> [Jobs]
A - According to the passage on taking breaks, how long was the author's holiday break from this place?
B - Carry the passage on taking breaks forward from its final sentence.

— START Source passage —

The girls. Christmas morning. Before the epic snow. Pajama-clad and bundled. On the way to Moo-Moo’s to open stockings and presents.

A recent night. Husband I climbed into bed. And I said something. “I’m so glad our kids go to bed early. Because then we have a few hours off and we can miss them again.”

It had been a particularly taxing day with the girls. We had been stranded at home thanks to two feet of snow. And so. On that night, I was more than grateful for those post-bedtime hours when Husband and I were to able unwind and be alone together. But I realized then as I said those words, and I realize now as I write these ones, that this is really about something far bigger than babes and bedtimes.

This is about the beauty of breaks. About the treasure that is time away.

As many of you know, I forced myself to take two weeks off from this place during the holidays. I say forced because it was not something I truly wanted to do, but something I knew I needed. My body and brain and brood needed Me – me without the technological trimmings and trappings. I needed Me without the technological trimmings and trappings.

— END Source passage —
— START Source data —

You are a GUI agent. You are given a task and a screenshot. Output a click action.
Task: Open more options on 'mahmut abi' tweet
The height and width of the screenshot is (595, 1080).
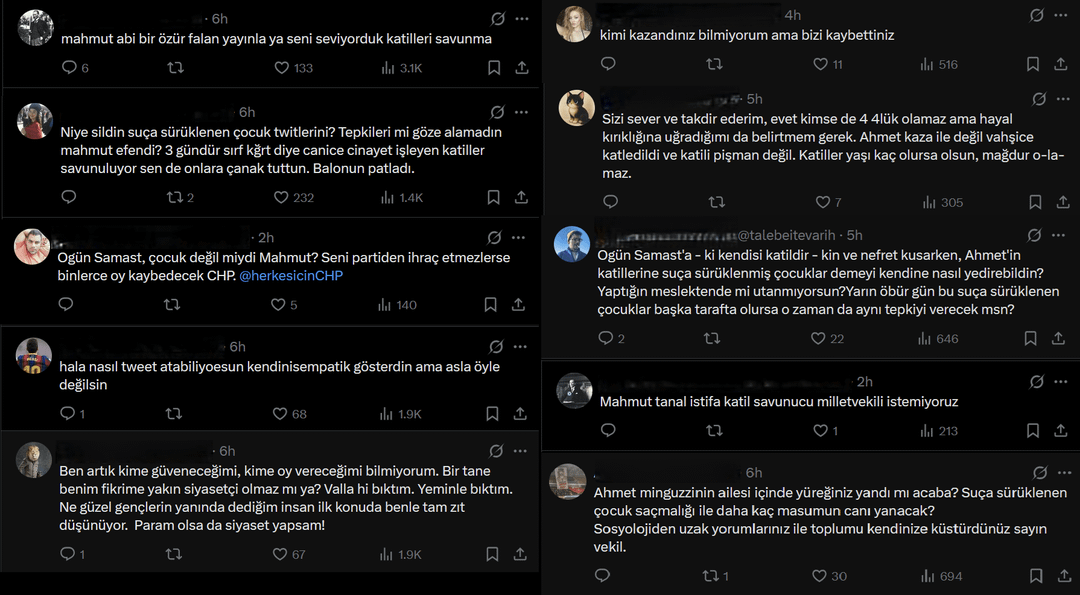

— END Source data —

> [Responses to the exercise]
A - Two weeks.

B -
And so, like a good girl, I stayed away. And I enjoyed my time immensely. Time spent with little girls and a handsome plaid-clad man and greater family. Time spent playing games and reading stories and shaping snow. Time spent away. But toward the end of my time, as my allotted break began to wind down, I felt something. A tug. A longing. An urge.

To come back. To be here. To weave words.

And I realized something. Something not very revolutionary, but something undeniably good in my books.

I missed this place. This.

Have you ever stopped to notice how good it feels to love something enough that you miss it profoundly when it’s gone? Have you ever stopped to notice how good it feels to miss something so much that in missing it you realize just how much you love it?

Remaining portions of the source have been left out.